Burnham will travel to Brussels today to meet Labour MEPs and Ivan Rodgers, the UK's ambassador to the 28-member bloc.
The 45-year-old will argue the case for a separate "Labour Yes" campaign in a bid to differentiate his party from the Conservatives.
The move would come after the parties canvassed under the "Better Together" banner in the run-up to the Scottish independence referendum last year.
"Even though Labour is in a leadership campaign, I am not going to let the EU debate be defined by Cameron," Burnham said.
"Today, I will discuss with Labour colleagues in the European Parliament what a distinctive pro-European reform package will look like."
"These are areas that David Cameron will not be focusing on and that is why we be raising them today to make the Labour case for Europe. Re-negotiation cannot be a green light to turn the clock back and weaken employment rights.
"Labour will also learn the lessons of the Scottish independence referendum and it is my intention to have a separate 'Labour Yes' campaign."
Labour leadership race
Mary Creagh, Yvette Cooper and Liz Kendall are also running to become Ed Miliband's successor, but so far Burnham is the only candidate to secure the required support of at least 35 MPs.
Cooper is close to the line with 31 signatures, Kendall has 21 and Creagh is well behind with just six.
Burnham was given another boost yesterday when the number MPs publicly supporting him hit 51 after 16 Labour representatives announced their support.
Kate Hoey, one of the new supporters, is seen as a Eurosceptic and a major Labour donor suggested that the Vauxhall MP could lead the "No" campaign ahead of the EU referendum.
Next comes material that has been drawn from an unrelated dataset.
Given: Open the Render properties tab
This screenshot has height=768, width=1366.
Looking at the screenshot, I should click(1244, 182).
John Mills, the founder of JML and a funder of the Business for Britain campaign, told The Guardian: "She knows her own mind, she is a tough fighter, and she has been around for a long while. She is a reliable cogent figure.
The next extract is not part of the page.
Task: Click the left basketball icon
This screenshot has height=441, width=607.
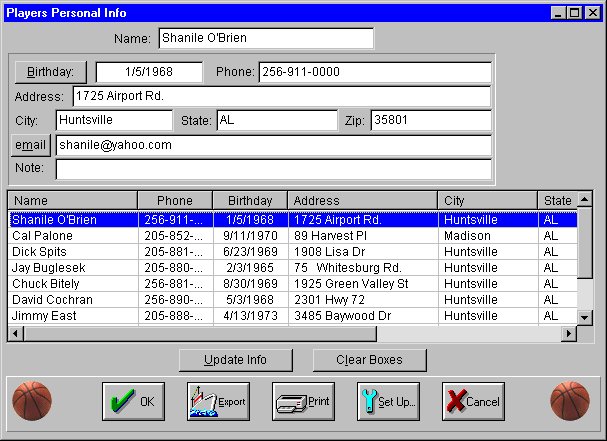Action: point(32,400)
"These are very important qualities that you need in somebody who is going to lead a campaign like this."
Meanwhile, Cameron travelled to Germany, Poland, France and the Netherlands last week to press his case for EU reform.
The prime minister seemed to make some headway with German Chancellor Angela Merkel, who said she wanted to find a solution.
Ewa Kopacz warned that her compatriots and other EU citizens in the UK could be discriminated against if Cameron stop them from receiving in-work benefits.